Os Estados Unidos e Taiwan fecharam um acordo comercial de grande dimensão. Em troca de uma redução das tarifas aduaneiras, Taiwan terá de investir 500 mil milhões de dólares em território norte-americano.
Afinal, estamos perante um tratado comercial ou um investimento imposto? O Governo dos Estados Unidos anunciou, na quinta-feira, 15 de janeiro, ter assinado um acordo de peso com Taiwan. O documento prevê que as empresas da ilha façam um investimento massivo, em contrapartida de uma descida das tarifas aduaneiras de 20% para 15%.

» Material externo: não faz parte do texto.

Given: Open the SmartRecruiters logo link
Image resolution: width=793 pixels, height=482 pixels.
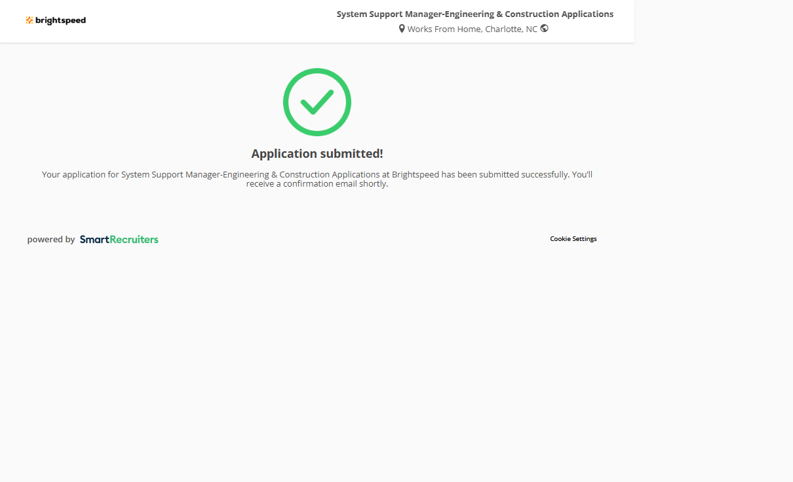Looking at the screenshot, I should (x=119, y=240).
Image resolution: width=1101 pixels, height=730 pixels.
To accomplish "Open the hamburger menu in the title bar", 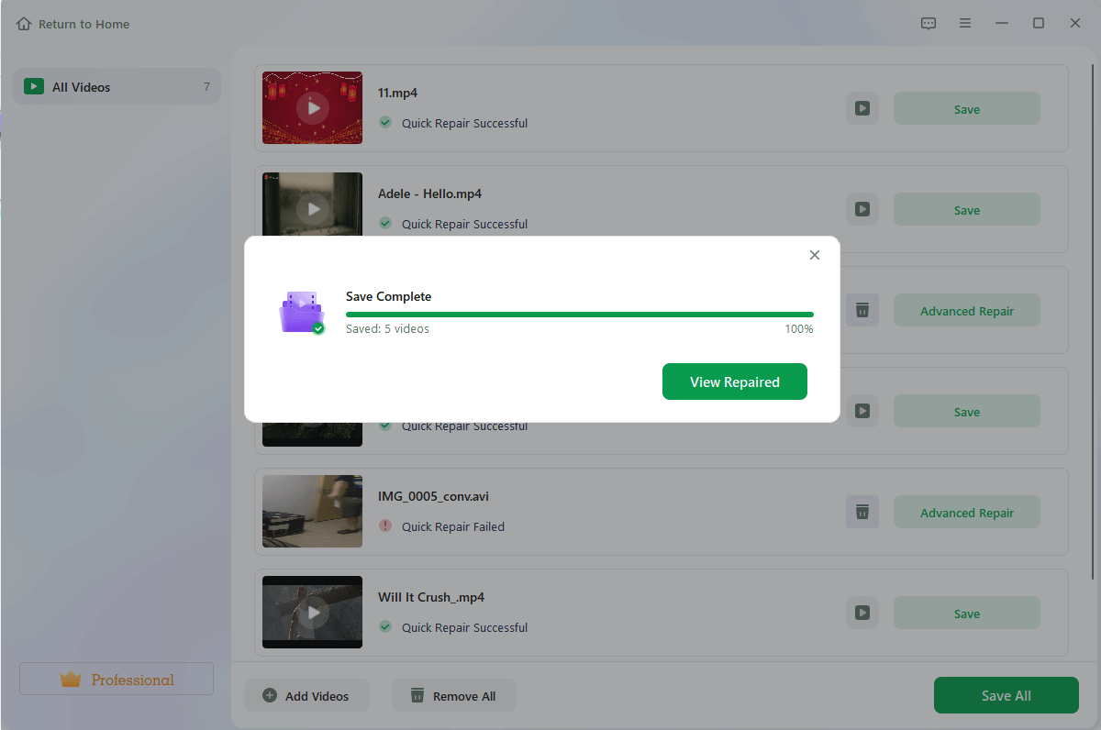I will point(965,23).
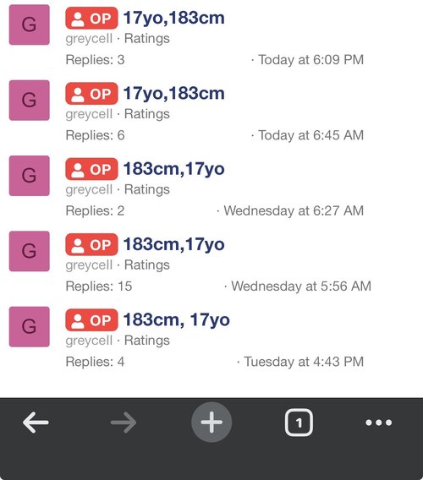Tap OP badge on the 6:09 PM thread
Image resolution: width=423 pixels, height=480 pixels.
pos(91,18)
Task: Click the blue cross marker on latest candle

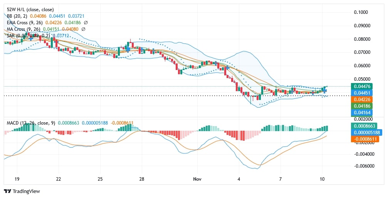Action: pyautogui.click(x=325, y=90)
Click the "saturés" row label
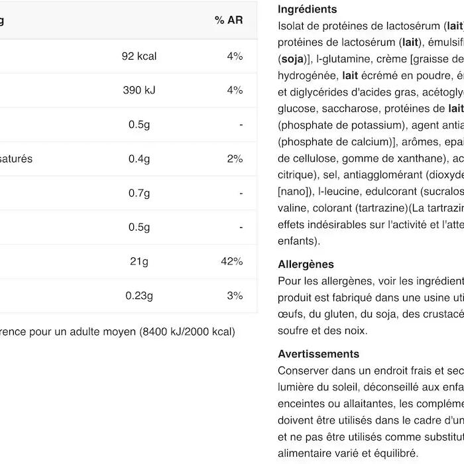Viewport: 464px width, 464px height. [16, 159]
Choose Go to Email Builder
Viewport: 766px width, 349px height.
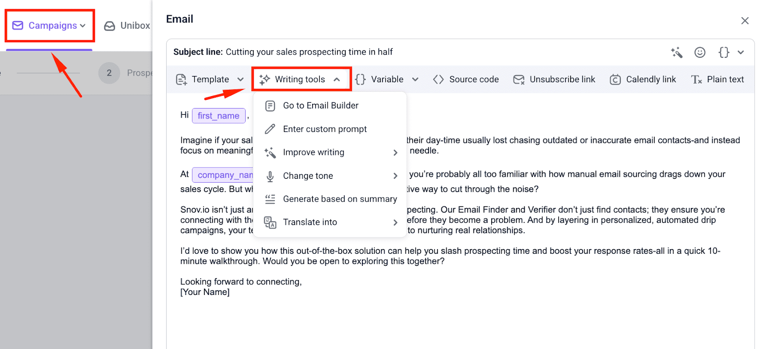pyautogui.click(x=320, y=106)
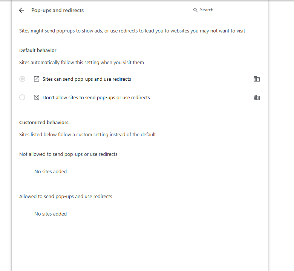Click the 'Pop-ups and redirects' page title
Screen dimensions: 294x271
pyautogui.click(x=57, y=10)
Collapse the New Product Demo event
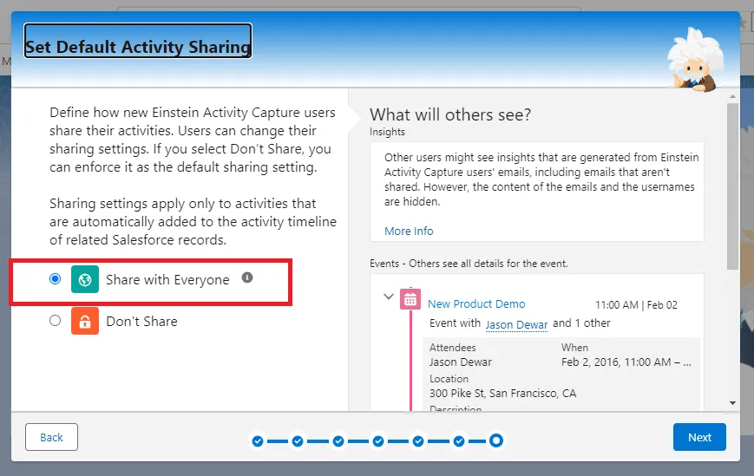This screenshot has width=754, height=476. 389,297
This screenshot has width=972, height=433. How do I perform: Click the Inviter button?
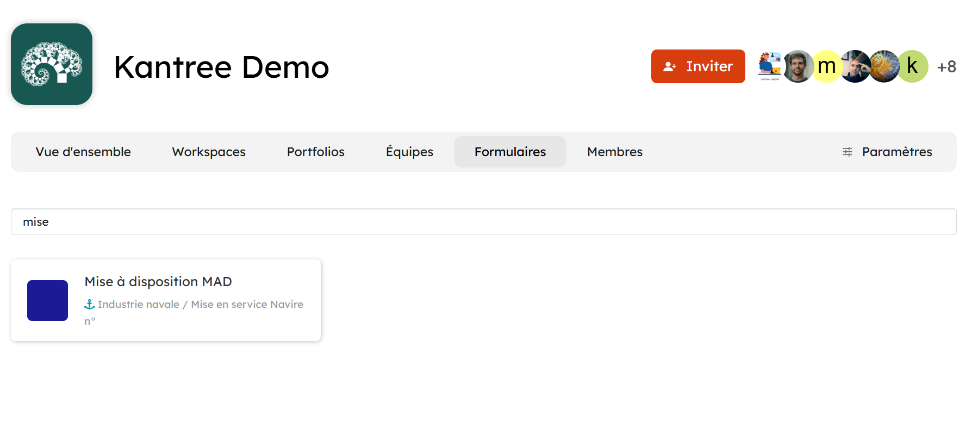698,66
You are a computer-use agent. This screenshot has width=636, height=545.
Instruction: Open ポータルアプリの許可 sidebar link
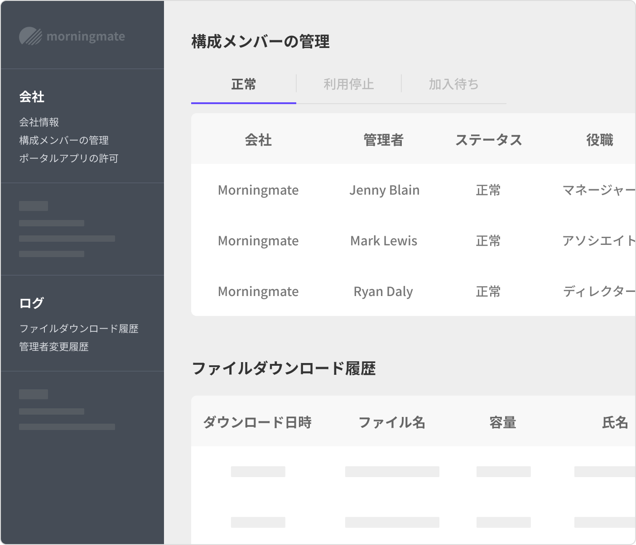click(x=69, y=158)
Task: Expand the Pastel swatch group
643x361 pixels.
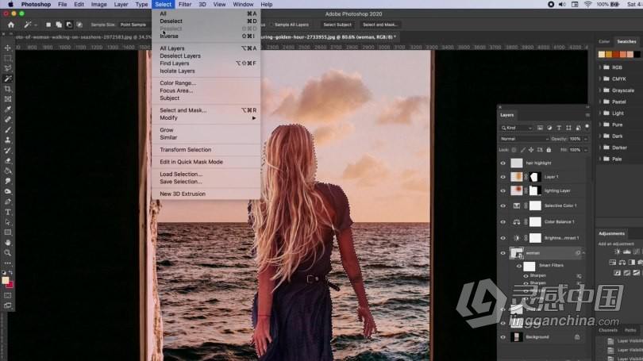Action: (x=600, y=102)
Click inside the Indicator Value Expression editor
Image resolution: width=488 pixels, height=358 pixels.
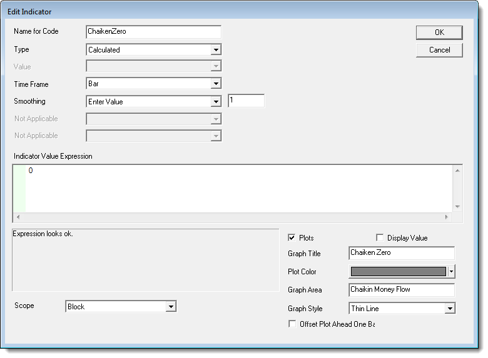click(x=238, y=187)
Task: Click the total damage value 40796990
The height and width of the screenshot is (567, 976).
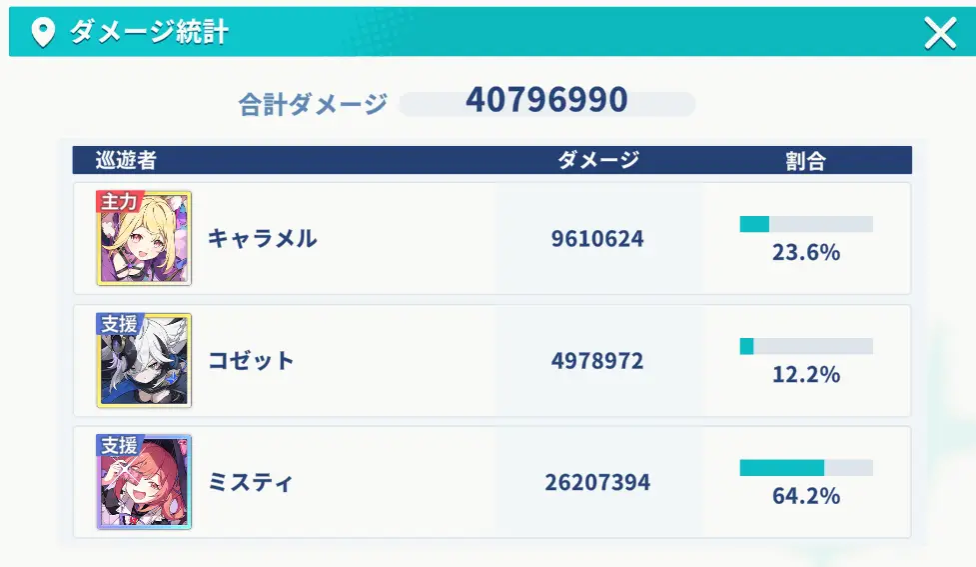Action: [x=546, y=101]
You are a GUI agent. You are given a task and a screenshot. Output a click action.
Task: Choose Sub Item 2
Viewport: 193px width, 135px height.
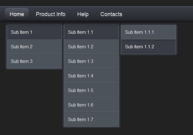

Na prática, as empresas taiwanesas do sector dos semicondutores terão de aplicar 250 mil milhões de dólares nos Estados Unidos para construir fábricas em solo americano, além de outros 250 mil milhões destinados ao fornecimento e ao reforço da cadeia de produção. O objectivo assumido pela administração Trump é “posicionar os Estados Unidos como o centro mundial das tecnologias de nova geração, da produção avançada e da inovação”. Para o concretizar, vale tudo - incluindo usar pressão via tarifas aduaneiras.
Fazer dos Estados Unidos o epicentro da tecnologia
Como sublinha o US Department of Commerce no anúncio do tratado, “a quota dos Estados Unidos na produção mundial de semicondutores diminuiu acentuadamente, passando de 37% em 1990 para menos de 10% em 2024. Hoje, a maioria dos semicondutores é fabricada na Ásia devido a políticas industriais estrangeiras que distorcem os fluxos do comércio mundial.”
Numa entrevista à CNBC, o secretário do Comércio dos EUA, Howard Lutnick, diz que a meta é levar 40% da produção taiwanesa para os Estados Unidos. Por razões financeiras, claro, mas também por soberania nacional - a principal potência mundial não quer ficar dependente de um país do outro lado do Pacífico, que além disso está sob ameaça de invasão por parte da China.
O que Taiwan ganha com a redução das tarifas aduaneiras
A curto prazo, Taiwan beneficia da descida das tarifas aduaneiras para exportar bens para os Estados Unidos, como madeira, peças automóveis ou mobiliário. Mais do que isso, as empresas que investirem em território norte-americano poderão importar até 2,5 vezes as quantidades inicialmente previstas sem pagar tarifas adicionais durante a fase de construção das fábricas, e 1,5 vezes depois desse período. Além disso, o acordo ajuda a ilha a ganhar o favor do presidente dos EUA com vista a obter protecção face à China - pelo menos, é essa a leitura do secretário do Comércio norte-americano.
Risco jurídico: a decisão do Supremo Tribunal dos Estados Unidos
Ainda assim, toda esta arquitectura financeira pode ruir caso o Supremo Tribunal dos Estados Unidos decida anular as tarifas aduaneiras impostas por Donald Trump. A qualquer momento pode surgir uma decisão - um cenário que preocupa abertamente o presidente norte-americano. Isto porque o Supremo poderá considerar este golpe de força ilegal à luz da Constituição dos Estados Unidos.